:: Set task ::
Reproduce the part of the Dinsha Mistree biography below between "Dinsha Mistree is" and "and global poverty.", inclusive.

:: Excerpt provided ::

──────────────────────────────

Dinsha Mistree is a research fellow at the Hoover Institution, a research affiliate at Stanford’s Freeman Spogli Institute for International Studies, and a research affiliate at the Neukom Center for the Rule of Law at Stanford Law School, where he teaches courses on state building and global poverty.

Mistree works on issues related to the US-India relationship. Recent and forthcoming scholarship includes a book project on the performance of the Indian diaspora in the United States and a forthcoming study on the history of the US-India Civil Nuclear Agreement. He also studies governance and economic growth in developing countries, with a special focus on India. To this end, Mistree is working on a comparison of India's computer hardware and software industries as well as a project on the regulation of food adulteration across South Asia. Additionally, he has conducted one of the largest quantitative studies of management practices in Indian higher education as well as a series of education-focused experiments with Indian job seekers. These experiments include measuring the employment returns of learning English, how to effectively teach digital literacy, and how to minimize interpersonal conflict. Apart from his scholarly work, Mistree publishes in a range of policy outlets.

──────────────────────────────

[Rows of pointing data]
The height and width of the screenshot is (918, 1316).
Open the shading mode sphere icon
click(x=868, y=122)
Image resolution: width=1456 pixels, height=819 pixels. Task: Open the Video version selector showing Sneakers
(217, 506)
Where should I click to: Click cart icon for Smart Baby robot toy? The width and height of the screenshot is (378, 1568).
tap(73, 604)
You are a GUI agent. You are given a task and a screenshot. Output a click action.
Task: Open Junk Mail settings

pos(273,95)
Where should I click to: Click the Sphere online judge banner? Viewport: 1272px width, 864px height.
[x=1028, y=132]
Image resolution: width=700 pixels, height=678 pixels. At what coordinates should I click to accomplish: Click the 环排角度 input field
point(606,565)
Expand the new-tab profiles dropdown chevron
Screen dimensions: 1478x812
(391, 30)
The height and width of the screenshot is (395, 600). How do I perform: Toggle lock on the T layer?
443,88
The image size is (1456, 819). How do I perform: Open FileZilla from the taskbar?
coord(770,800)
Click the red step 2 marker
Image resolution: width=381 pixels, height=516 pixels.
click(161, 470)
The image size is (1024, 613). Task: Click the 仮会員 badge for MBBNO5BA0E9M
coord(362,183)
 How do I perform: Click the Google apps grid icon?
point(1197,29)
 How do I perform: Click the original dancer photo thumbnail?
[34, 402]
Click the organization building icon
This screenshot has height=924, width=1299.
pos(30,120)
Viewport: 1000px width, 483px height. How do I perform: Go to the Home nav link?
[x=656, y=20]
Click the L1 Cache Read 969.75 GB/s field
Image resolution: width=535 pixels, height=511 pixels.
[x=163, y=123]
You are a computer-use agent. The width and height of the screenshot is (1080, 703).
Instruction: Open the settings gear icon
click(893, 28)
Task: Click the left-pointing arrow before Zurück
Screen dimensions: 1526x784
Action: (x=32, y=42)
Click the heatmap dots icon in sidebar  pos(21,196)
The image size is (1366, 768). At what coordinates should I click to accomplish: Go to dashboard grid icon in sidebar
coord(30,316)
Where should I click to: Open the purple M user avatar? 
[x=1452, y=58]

──────────────────────────────

:: Solution to the problem ::
Dinsha Mistree is a research fellow at the Hoover Institution, a research affiliate at Stanford’s Freeman Spogli Institute for International Studies, and a research affiliate at the Neukom Center for the Rule of Law at Stanford Law School, where he teaches courses on state building and global poverty.